There are so many movements within the food industry that people need to think twice about. The first, I’ve mentioned, is the idea that we should sacrifice the lower prices of processed food in order to eat organic. That’s all fine and dandy, except that charging lower prices wasn’t the original intent of our food experiments – feeding a growing population was. Lower prices are just a happy accident; they exist as proof of the advancements we’ve made. The real sacrifice isn’t the prices, but the ability to produce food on a global scale, in environments that would normally grow callous over time.
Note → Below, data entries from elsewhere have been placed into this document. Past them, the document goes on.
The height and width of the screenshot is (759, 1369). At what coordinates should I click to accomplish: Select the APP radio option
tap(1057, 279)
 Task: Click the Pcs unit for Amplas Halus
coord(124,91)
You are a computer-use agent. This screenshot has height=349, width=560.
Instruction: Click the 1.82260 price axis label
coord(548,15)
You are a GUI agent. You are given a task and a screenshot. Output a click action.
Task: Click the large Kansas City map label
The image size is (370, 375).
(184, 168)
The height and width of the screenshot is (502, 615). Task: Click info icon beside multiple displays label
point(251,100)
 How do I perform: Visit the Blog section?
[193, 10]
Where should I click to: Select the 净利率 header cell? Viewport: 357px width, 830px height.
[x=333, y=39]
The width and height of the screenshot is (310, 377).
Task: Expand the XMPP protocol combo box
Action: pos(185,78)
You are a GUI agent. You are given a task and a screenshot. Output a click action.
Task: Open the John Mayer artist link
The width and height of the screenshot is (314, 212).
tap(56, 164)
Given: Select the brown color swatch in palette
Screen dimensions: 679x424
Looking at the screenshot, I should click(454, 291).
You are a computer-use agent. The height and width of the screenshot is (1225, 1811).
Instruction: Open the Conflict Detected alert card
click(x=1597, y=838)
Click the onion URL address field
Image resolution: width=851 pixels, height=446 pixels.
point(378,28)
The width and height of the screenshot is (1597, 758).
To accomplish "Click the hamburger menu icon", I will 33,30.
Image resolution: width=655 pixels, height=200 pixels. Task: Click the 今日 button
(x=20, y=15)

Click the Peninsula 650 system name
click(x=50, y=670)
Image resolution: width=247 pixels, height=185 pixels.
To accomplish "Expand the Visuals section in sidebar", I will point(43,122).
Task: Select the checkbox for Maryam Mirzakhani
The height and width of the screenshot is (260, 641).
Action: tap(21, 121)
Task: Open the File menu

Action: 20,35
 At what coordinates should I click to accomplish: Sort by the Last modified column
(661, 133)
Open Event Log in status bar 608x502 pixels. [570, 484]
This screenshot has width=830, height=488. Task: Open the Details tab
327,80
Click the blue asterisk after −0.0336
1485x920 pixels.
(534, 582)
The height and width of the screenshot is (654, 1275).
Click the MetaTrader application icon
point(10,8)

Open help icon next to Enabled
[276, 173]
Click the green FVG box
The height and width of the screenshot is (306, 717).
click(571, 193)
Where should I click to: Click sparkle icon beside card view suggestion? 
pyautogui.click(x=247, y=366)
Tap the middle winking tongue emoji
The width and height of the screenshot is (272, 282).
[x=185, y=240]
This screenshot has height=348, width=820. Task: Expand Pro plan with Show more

The real trade off, than, is eating an apple you’re pretending tastes better, so that other people can’t eat the ones that you deem unnatural. What does it matter, if one apple’s better than another, if everyone gets one?

I’m no expert, just a regular chap that holds an issue with the ethical movement behind organic eating. It’s not that I don’t see benefits environmentally to not producing with as many chemicals, but I just don’t see it as a realistic solution to our current environmental predicament. For that matter, I don’t really see the benefit of producing an organic apple in New Zealand, because their climate is appropriate, and shipping it across the world to be enjoyed – at least from an environmental standpoint.

Anyways, as I said, there’s two sides to every coin. If you can’t see the other side, look harder: It has a habit of showing itself eventually…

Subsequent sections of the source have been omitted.